Harvey and Bob were famously ousted by then-Miramax owners Disney in 2005. The Miramax of the present is untouched by the hands of Harvey, who instead runs the successful Weinstein Company, a studio whose recent slate included The Immigrant, Begin Again, St. Vincent, The Imitation Game, and the delightful family film Paddington, among others. Harvey himself is as powerful, feared, and cunning as ever before. So it is quite interesting to return to The Burning, the Weinstein brothers’ Friday the 13th rip-off. It’s a fun, lovably gory thing, notable for featuring the pre-fame likes of Jason Alexander and Holly Hunter.

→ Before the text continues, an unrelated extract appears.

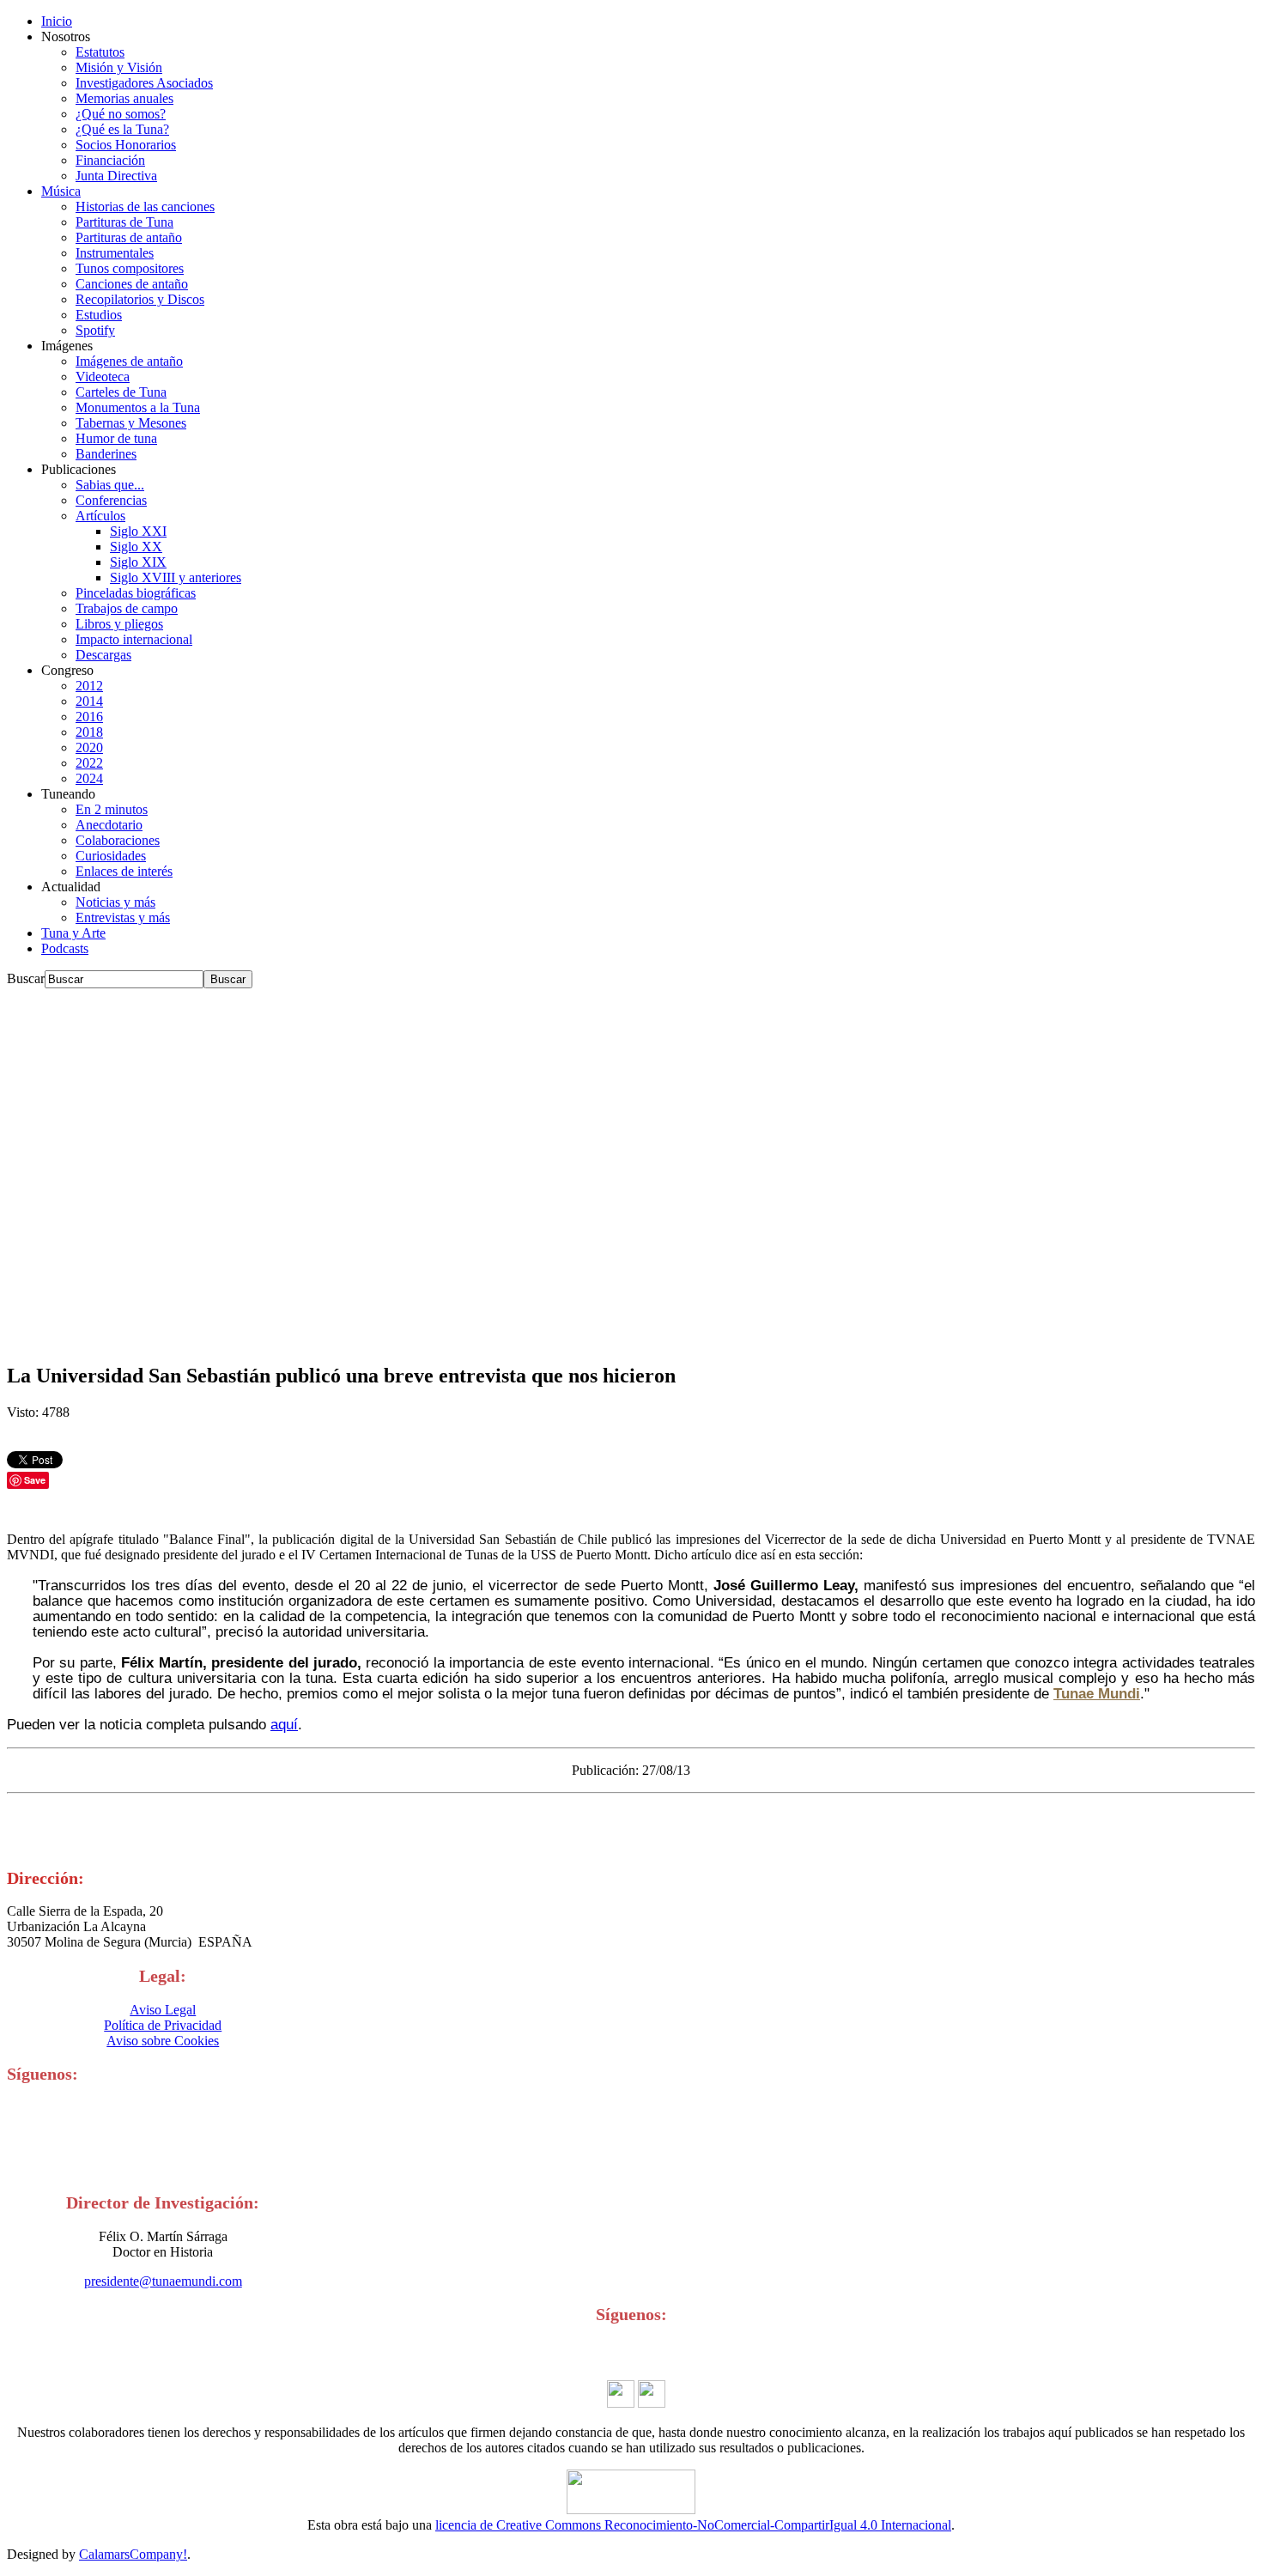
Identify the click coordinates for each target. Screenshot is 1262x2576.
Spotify (95, 330)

But what I found most intriguing was the scenery, as the film was shot in North Tonawanda and Buffalo. After thank yous to the Statler Hotel, Mickey Rats, and Dial Cleaners, the final words of the end credits (not counting the copyright info) are as follows: “FILMED IN WESTERN NEW YORK.”

I like to think that the Harvey and Bob Weinstein of 2015, while born in Queens, were formed in Western New York. And I think Harvey, the human, normal outsider who made Hollywood bow to his wishes, would agree.